【CVE-2024-51582】WP Hotel Booking 2.1.4にパストラバーサル脆弱性が発見、重大な情報漏洩のリスクに

text: XEXEQ編集部
（記事は執筆時の情報に基づいており、現在では異なる場合があります）

記事の要約

WP Hotel Booking 2.1.4以前に脆弱性が発見
ローカルファイルインクルージョンの脆弱性が存在
CVSSスコア7.5のハイリスク脆弱性として報告

WP Hotel Booking 2.1.4のパストラバーサル脆弱性

ThimPress社が開発するWordPressプラグイン「WP Hotel Booking」において、2.1.4以前のバージョンでローカルファイルインクルージョンの脆弱性が発見された。この脆弱性は【CVE-2024-51582】として識別されており、パストラバーサルを利用した攻撃が可能となっている。^[1]

この脆弱性はCVSSスコアが7.5と評価され、高リスクな脆弱性として分類されている。攻撃の条件としては、ネットワークからのアクセスが必要であり、攻撃の複雑性は高いものの、特権レベルは低く設定されており、ユーザーの操作なしで攻撃が可能となっている。

脆弱性の影響範囲として、機密性・完全性・可用性のすべてにおいて高い影響度が報告されている。Patchstack Allianceの研究者ghsinfosecによって発見されたこの脆弱性は、ホテル予約システムのセキュリティに重大な影響を及ぼす可能性がある。

WP Hotel Booking 2.1.4の脆弱性詳細

項目	詳細
脆弱性ID	CVE-2024-51582
影響を受けるバージョン	2.1.4以前
CVSSスコア	7.5（High）
攻撃条件	ネットワークアクセス、低特権、ユーザー操作不要
影響範囲	機密性・完全性・可用性への高度な影響

脆弱性の詳細についてはこちら

パストラバーサルについて

パストラバーサルとは、Webアプリケーションにおいてファイルパスを操作し、本来アクセスできないディレクトリやファイルにアクセスする攻撃手法のことを指す。主な特徴として、以下のような点が挙げられる。

ディレクトリトラバーサル文字列による不正アクセス
システムファイルの漏洩リスク
任意のファイル実行の可能性

WP Hotel Booking 2.1.4以前のバージョンで発見されたパストラバーサル脆弱性は、「../../../」のような特殊な文字列を使用することで、本来アクセスできないファイルやディレクトリへのアクセスを可能にする。
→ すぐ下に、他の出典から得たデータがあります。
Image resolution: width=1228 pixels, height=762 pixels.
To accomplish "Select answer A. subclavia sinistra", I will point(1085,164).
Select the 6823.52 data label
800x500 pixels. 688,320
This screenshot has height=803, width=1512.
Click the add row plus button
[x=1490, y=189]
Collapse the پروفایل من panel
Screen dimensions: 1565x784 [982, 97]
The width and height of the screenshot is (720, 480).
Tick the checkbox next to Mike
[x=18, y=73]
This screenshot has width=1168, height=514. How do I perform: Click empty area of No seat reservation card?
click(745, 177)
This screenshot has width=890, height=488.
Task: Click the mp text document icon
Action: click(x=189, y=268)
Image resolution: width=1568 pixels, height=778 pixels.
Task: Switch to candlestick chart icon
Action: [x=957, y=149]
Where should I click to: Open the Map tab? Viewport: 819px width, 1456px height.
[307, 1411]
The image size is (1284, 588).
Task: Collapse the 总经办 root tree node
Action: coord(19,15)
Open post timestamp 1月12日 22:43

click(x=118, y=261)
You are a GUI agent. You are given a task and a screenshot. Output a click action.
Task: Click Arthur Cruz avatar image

この脆弱性は特権レベルが低くても攻撃が可能であり、システム全体のセキュリティを脅かす深刻な問題となっている。

WP Hotel Booking 2.1.4の脆弱性に関する考察

WP Hotel Booking 2.1.4以前のバージョンに存在する脆弱性は、ホテル予約システムを運営するWebサイトにとって深刻な影響をもたらす可能性がある。特に機密性・完全性・可用性のすべてにおいて高い影響度が報告されていることから、顧客情報の漏洩やシステムの改ざんなど、ビジネスに直接的な被害をもたらす可能性が高いだろう。

今後の対策として、開発者側では入力値のバリデーション強化やファイルパスの正規化処理の実装が必要となる。特にWordPressプラグインのセキュリティ管理は複雑化しており、継続的なセキュリティアップデートと脆弱性診断の実施が不可欠になってくるだろう。

また、プラグインのユーザーは速やかなバージョンアップデートの実施が推奨される。ホテル予約システムは顧客の個人情報を扱う重要なシステムであり、セキュリティ対策の優先度を上げて運用していく必要があるだろう。